US Pharm. 2016;41(12):13-14.
Heartburn is the common term used to describe a burning sensation in the upper chest. Although it is called heartburn, it is not related to the heart at all. Heartburn is caused by stomach acid moving back up into the esophagus, the tube that carries food from the mouth to the stomach. Occasional heartburn is usually self-treated with nonprescription antacids or OTC acid blockers. A doctor should evaluate frequent, persistent heartburn not relieved by nonprescription products, or heartburn with other symptoms, such as difficult or painful swallowing, hoarseness, nausea, or vomiting. These symptoms could be a sign of GERD (gastrointestinal reflux disease) or another condition that can be treated with prescription medications.
Symptoms Could Be a Sign of GERD
Occasional heartburn is common, especially after eating a large meal, when bending over, or upon lying down. OTC products can effectively treat this type of heartburn. Frequent heartburn (several times a week for 2 weeks) may be a symptom of a long-term condition known as GERD, or gastrointestinal reflux disease. GERD affects between 20% and 30% of the U.S. population. Persistent heartburn can also be a sign of other problems, such as peptic ulcer or hiatal hernia.
When food is swallowed, it travels from the mouth, through the esophagus, and into the stomach. A sphincter, or ring of muscle at the base of the esophagus, closes up once the food reaches the stomach. This muscle, called the lower esophageal sphincter, prevents the acidic stomach contents from moving backward (refluxing) into the esophagus and causing irritation.
Reflux Symptoms and Triggers
Heartburn is a symptom of acid reflux, which occurs when the esophageal sphincter does not close completely. A hiatal hernia, a condition in which part of the stomach is pushed up into the chest area through the diaphragm wall, can also cause heartburn.
Common triggers for heartburn symptoms are caffeine, alcohol, and carbonated drinks. Food triggers include tomato products, citrus, onions, chocolate, peppermint, fried foods, and certain spices. Some medications can cause heartburn, including aspirin, ibuprofen, and prescription medications for high blood pressure or anxiety. Bending over or lying down after eating, eating large meals, and smoking also increase heartburn. Pregnancy, obesity, and tight clothing can also lead to acid reflux.

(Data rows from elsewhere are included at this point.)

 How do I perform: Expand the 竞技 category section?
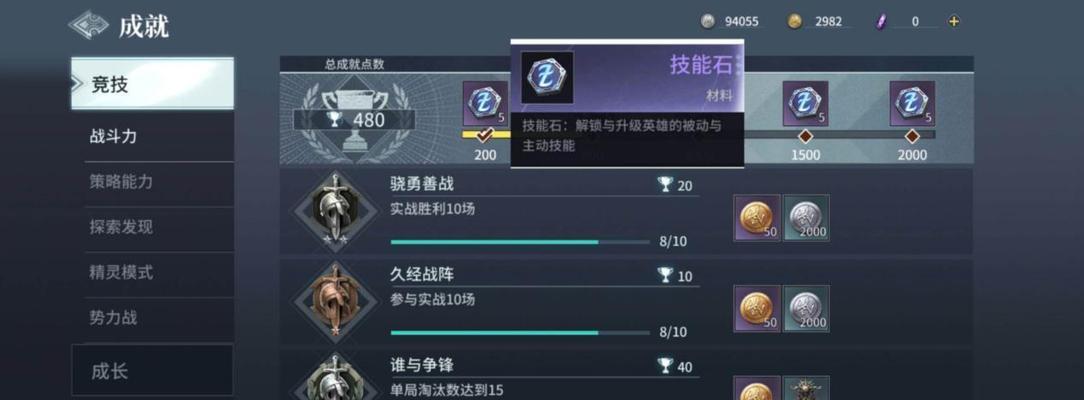click(x=152, y=84)
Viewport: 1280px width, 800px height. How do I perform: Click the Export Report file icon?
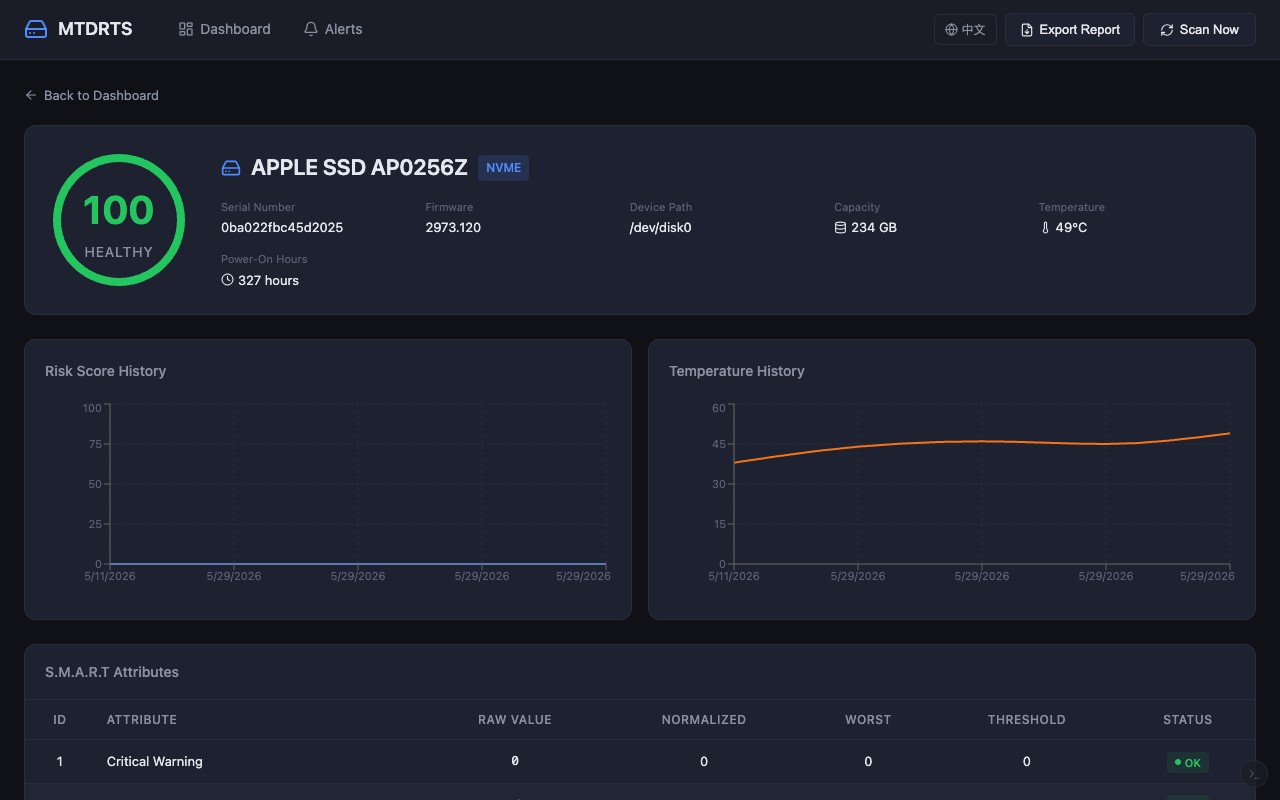pos(1026,30)
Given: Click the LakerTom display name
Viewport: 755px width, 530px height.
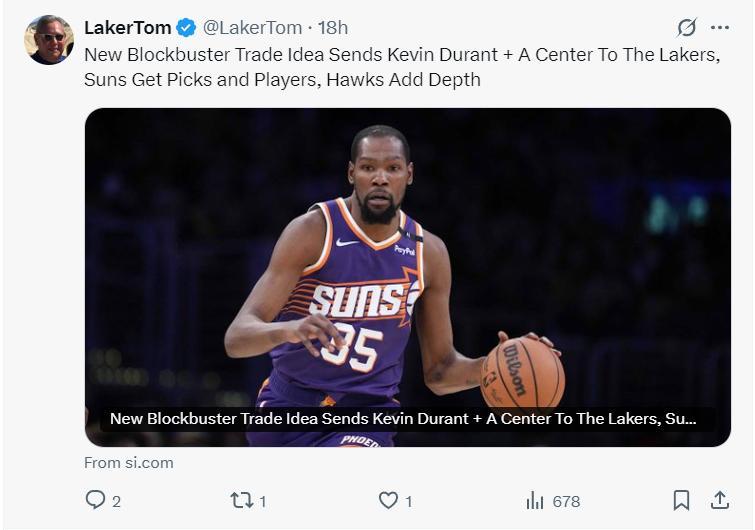Looking at the screenshot, I should pos(127,28).
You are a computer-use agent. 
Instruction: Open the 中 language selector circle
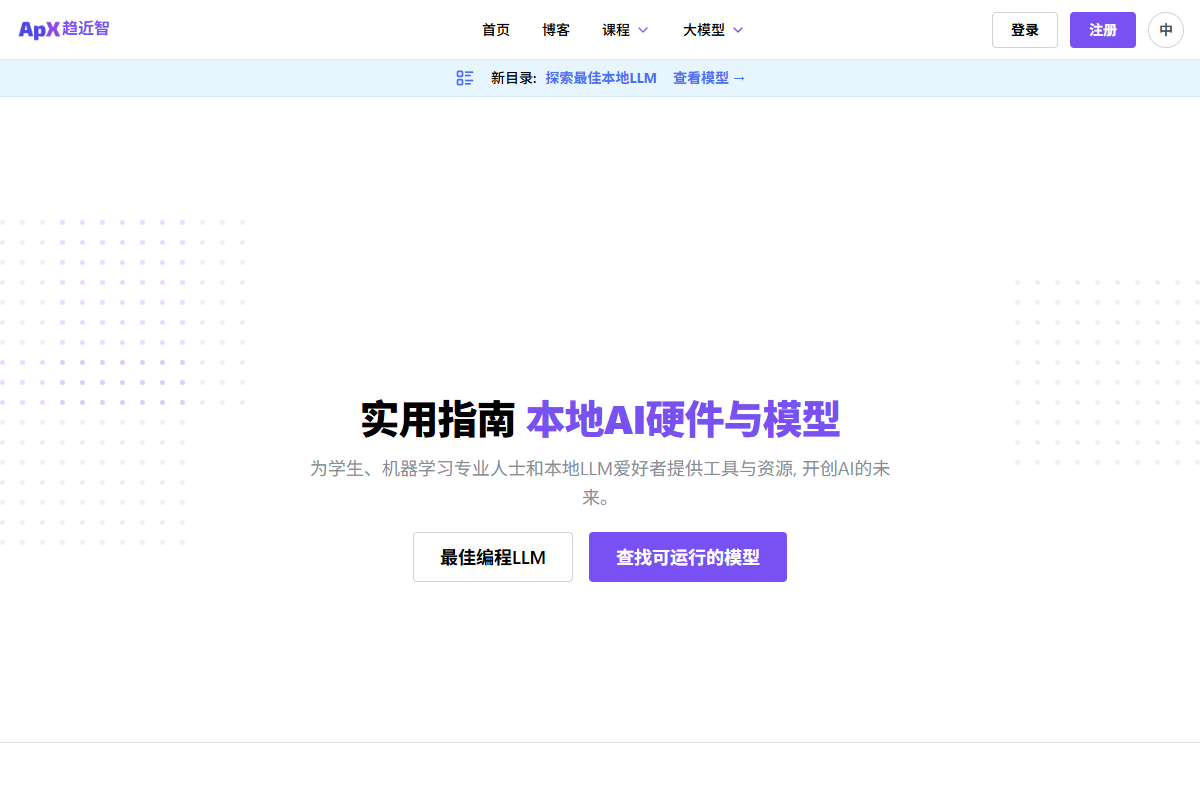1165,30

Most people describe heartburn as a painful burning sensation in the chest, sometimes along with a sour taste in the mouth and throat. When neutralized by an antacid, the burning sensation goes away. If heartburn does not respond to antacids, this problem should be discussed with a doctor. A physician should evaluate heartburn that occurs frequently for more than 2 weeks or is accompanied by trouble swallowing, painful swallowing, hoarseness, nausea or vomiting, or dark stools. If chronic acid reflux goes untreated, it can lead to inflammation and narrowing of the esophagus, precancerous changes, and cancer of the esophagus.
Persistent heartburn can be evaluated using a barium x-ray to look for ulcers, a pH test to check for stomach acid in the esophagus, gastric emptying tests, or endoscopy. Endoscopy allows the doctor to see the esophagus and stomach lining through a thin tube with a lighted camera at its end that is inserted down the esophagus. During endoscopy, a small tissue sample can be removed for analysis and damage to the esophageal lining can be evaluated.
Antacids and Other Treatment Options
Lifestyle changes can help control heartburn. Weight loss, smoking cessation, loose clothing, and avoiding alcohol, caffeine, and trigger foods can be very effective. Waiting at least 3 hours after eating to lie down and raising the head of the bed with 6-inch blocks helps relieve nighttime symptoms. Sleeping on several pillows can worsen heartburn by putting pressure on the stomach.
Nonprescription antacids are effective for short-term relief, but the regular use of antacids can cause constipation or diarrhea. More serious heartburn can be treated with drugs that lower the production of stomach acid, including histamine2 receptor antagonists (H2RAs; e.g., cimetidine, ranitidine, and famotidine) or proton pump inhibitors (e.g., omeprazole, lansoprazole, and rabeprazole). Proton pump inhibitors are more effective than H2RAs in lowering acid production, so H2RAs and antacids are often prescribed together. Some acid-blocking drugs are available in nonprescription strengths. If heartburn occurs frequently or if nonprescription antacids or acid blockers are not effective, the condition should be evaluated by a doctor.